With the wind whistling through every gap in the fabric of the house it was a welcome change to get to Poland where Spring had arrived with a vengeance: lots of bulbs in flower, trees beginning to bud and the temperatures during the day soaring. For most of the week we enjoyed mid-twenties Celsius and sunny days, although there was a whiff of winter every night when it started to get dark.

It was another rushed trip, however, legging round to do all the things we can’t do over the internet or phone: paying land taxes, visiting friends and spending time with family. On this trip I had to visit a dentist after a niggling toothache turned into painful mouth.

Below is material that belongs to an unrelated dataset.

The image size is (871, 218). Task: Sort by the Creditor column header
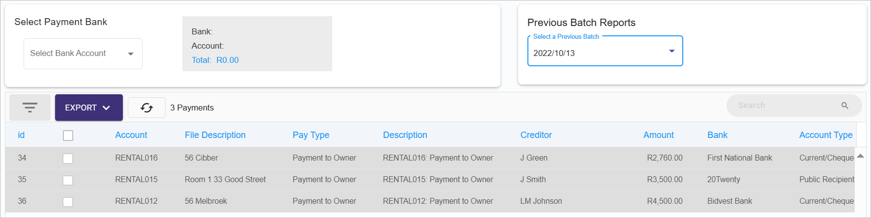click(536, 135)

It was on the day we left Warsaw that we called in at the Lim Medical Centre and I was seen by a dentist wearing jeans and trendy knee-high boots. I remember this because her method of checking which tooth it was – hitting all possibilities with the thick end of a probe until I jumped – will be indelibly marked on my consciousness and filed in the little box in my brain marked ‘sadists’. Agnieszka said she did this because I didn’t go in and tell her exactly which tooth it was, but when the pain is dull, you can never work out exactly which one it is. Well, she did. Three times she hit it, just to check she had the right one. And then, when I thought the pain would subside, she tried to drill it without anaesthetic. No need to record my reaction here. After that they let me pay £20 for the privilege and I got a nice temporary filling which promptly fell out when we got back to cold and blustery England.

On a different note, Katowice and its surroundings aren’t very picturesque although I do have a soft spot for the area and its grimy housing and mining industry. We tend not to take many pictures as a lot of places are covered in crude tribal football graffiti but this one we noticed on a bridge, a welcome change from the death threats between local hoodlums:
We wish you a safe shift.

1 comment:

Unknown said...

I am sorry in Poland so often we think: if it hurts it means you are alive. You were very brave!